Aderir ao próprio tempo e simultaneamente distanciar-se dele é algo que serve para dizer do explicador ou do repórter. O presente, nestes casos, ganha um caráter de utilidade; o encontro vira funcional, pois a participação desse sujeito central na aula ou na filmagem serve mais para se desviar do presente que para se entregar a ele. O professor das explicações constrói com seus atos uma educação do amanhã, uma escola do amanhã, do futuro3, e retoma o passado senão para capturá-lo e ensiná-lo: o professor adquire um saber (passado) e o ensina (futuro); a natureza presente do encontro não é por demais significativa nesse tipo de processo. Da mesma forma faz também o repórter: vem ele com sua tese pronta (passado) e utiliza o encontro para produzir as imagens que irão denunciar ou explicar aquela situação (futuro); o presente, sempre servil. Faz sentido aqui falar em um contemporâneo que é no presente mas que escapa do próprio presente e se dá em tempos outros.

3.

O poeta, enquanto contemporâneo, é essa fratura, é aquilo que impede o tempo de compor-se e, ao mesmo tempo, o sangue que deve suturar a quebra (AGAMBEN, 2009, p. 61).

Lidaríamos aqui com um posicionamento semelhante ao anterior, mas ainda mais contundente. O tempo como algo fraturado começa (é verdade) a dar margem para pensar noções de alteridade. Agamben chega a falar, em contraposição a um “tempo de vida do indivíduo”, de um “tempo histórico coletivo [. . .], cujo dorso [. . .] está quebrado” (2009, p. 60-61); mas como se define esse tempo coletivo? Ora, se o poeta é a um só tempo a própria fratura e aquele que deve suturar a quebra, a centralidade de um sujeito – ênfase na singularidade: um sujeito – é ainda a referência para pensar o tempo contemporâneo. Contradiz um bocado a noção de um tempo coletivo esta outra de pensar o próprio poeta como fratura e aquele que sutura a quebra.

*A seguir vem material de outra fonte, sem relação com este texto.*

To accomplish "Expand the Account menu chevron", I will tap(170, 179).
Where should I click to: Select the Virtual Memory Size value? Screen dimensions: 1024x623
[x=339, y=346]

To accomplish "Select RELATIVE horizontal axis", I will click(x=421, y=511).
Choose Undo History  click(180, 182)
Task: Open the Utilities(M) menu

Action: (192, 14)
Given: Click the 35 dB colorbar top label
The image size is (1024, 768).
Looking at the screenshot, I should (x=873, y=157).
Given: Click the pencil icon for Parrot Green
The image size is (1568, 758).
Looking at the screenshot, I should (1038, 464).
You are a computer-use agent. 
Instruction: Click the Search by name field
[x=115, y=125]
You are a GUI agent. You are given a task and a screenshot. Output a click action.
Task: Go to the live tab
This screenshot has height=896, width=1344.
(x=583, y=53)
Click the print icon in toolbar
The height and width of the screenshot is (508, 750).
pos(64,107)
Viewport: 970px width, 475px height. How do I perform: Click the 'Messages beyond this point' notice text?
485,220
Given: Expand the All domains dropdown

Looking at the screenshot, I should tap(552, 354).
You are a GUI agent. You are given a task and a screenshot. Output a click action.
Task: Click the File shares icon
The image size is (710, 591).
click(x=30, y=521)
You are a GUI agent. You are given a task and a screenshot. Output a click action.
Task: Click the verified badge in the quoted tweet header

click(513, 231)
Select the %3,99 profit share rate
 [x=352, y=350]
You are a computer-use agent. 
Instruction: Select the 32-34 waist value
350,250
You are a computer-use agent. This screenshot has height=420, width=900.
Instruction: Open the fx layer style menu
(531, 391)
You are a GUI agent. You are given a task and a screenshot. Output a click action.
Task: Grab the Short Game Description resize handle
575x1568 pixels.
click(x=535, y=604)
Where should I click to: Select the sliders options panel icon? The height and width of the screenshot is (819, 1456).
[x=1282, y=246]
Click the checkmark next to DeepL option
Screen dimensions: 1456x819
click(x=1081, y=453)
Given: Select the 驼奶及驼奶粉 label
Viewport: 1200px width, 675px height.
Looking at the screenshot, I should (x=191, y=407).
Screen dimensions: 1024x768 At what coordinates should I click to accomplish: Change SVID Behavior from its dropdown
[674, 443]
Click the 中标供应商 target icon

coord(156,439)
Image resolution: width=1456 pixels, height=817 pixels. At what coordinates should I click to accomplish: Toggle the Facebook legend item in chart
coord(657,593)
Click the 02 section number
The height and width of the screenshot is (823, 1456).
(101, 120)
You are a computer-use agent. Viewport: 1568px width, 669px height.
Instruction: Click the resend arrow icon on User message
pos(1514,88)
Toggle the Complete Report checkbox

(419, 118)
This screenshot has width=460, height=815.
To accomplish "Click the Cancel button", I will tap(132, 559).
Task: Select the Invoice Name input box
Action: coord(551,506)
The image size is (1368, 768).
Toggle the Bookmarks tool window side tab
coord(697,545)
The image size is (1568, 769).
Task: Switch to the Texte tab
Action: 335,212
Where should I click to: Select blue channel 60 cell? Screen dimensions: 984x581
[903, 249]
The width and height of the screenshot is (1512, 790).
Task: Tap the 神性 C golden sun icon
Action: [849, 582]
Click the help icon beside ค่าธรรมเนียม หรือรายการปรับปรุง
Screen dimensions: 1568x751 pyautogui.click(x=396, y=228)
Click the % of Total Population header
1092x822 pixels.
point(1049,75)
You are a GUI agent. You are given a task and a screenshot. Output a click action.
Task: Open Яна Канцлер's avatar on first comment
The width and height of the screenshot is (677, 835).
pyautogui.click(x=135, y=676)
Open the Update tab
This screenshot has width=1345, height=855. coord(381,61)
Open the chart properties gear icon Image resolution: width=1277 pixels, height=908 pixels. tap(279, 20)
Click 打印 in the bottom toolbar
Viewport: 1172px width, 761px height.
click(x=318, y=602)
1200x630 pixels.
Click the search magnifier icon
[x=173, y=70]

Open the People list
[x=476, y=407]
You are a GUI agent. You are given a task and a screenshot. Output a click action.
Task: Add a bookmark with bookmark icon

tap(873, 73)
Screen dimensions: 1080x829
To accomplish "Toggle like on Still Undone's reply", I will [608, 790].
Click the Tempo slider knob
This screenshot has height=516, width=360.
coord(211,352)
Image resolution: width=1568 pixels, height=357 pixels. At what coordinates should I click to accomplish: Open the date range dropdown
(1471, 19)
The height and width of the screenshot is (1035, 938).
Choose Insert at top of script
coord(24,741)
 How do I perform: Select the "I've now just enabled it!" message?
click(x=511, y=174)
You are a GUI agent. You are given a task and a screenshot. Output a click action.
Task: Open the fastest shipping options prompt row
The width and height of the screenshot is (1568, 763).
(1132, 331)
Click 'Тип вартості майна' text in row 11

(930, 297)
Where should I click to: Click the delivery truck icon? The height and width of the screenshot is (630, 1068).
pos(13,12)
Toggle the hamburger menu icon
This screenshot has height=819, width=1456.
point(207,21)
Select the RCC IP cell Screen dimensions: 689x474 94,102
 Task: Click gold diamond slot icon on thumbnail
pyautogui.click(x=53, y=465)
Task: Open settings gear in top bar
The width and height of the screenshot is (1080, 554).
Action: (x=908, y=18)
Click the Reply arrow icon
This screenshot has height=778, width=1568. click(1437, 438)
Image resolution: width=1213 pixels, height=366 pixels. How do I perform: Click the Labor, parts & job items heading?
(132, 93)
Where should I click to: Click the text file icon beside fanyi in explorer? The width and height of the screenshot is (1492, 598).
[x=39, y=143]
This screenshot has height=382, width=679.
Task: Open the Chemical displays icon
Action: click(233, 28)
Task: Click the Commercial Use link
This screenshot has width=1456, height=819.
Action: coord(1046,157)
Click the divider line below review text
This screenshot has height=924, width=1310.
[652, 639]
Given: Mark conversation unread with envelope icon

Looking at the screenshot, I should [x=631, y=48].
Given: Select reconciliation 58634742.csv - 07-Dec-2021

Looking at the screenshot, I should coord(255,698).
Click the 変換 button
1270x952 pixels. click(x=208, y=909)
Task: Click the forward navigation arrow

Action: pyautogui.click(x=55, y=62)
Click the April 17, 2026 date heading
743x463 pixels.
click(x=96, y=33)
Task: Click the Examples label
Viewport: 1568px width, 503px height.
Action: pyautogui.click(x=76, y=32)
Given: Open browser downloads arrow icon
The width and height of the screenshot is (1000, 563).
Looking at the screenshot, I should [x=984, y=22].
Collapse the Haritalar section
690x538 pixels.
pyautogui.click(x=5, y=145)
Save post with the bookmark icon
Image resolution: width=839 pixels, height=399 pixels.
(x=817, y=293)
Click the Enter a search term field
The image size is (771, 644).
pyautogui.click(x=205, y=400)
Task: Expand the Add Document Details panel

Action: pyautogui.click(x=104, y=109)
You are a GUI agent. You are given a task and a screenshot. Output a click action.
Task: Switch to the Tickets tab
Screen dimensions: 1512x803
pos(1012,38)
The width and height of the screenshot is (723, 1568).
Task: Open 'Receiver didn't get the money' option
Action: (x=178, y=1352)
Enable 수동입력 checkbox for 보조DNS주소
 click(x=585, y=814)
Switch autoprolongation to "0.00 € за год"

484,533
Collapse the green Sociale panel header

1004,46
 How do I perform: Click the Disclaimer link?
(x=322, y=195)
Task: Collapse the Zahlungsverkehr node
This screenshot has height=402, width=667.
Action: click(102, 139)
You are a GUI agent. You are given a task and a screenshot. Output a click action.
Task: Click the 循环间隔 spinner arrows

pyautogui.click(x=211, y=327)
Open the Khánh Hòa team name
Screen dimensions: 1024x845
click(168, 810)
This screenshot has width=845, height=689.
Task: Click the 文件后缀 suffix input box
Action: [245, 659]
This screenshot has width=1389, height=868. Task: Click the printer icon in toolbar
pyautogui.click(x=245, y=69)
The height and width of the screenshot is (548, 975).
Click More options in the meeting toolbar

Mas a dupla função do poeta contribui muito para a compreensão do explicador e do repórter se aplicada sem considerar a noção de tempo coletivo (que, depois, no texto de Agamben, pode ser retomada sem complicações; mas não aqui). Seriam eles (o explicador e o repórter) figuras que atuam para quebrar mesmo o tempo: para impedir que o passado, o presente e o futuro componham-se como uma unidade; a atuação no presente se dá para ir a um futuro que não é, senão, o próprio passado: um ciclo de embrutecimento4, e o presente ele mesmo é um caminho como que quente, algo por onde se passa mas não se fica. A atuação do poeta, do explicador e do repórter é uma fratura que nega o presente como um aqui e agora, e que só faz transformar o (mesmo) passado em futuro.

4.

Contemporâneo é aquele que mantém fixo o olhar no seu tempo, para nele perceber não as luzes, mas o escuro. Todos os tempos são, para quem deles experimenta contemporaneidade, obscuros (AGAMBEN, 2009, pp. 62-63).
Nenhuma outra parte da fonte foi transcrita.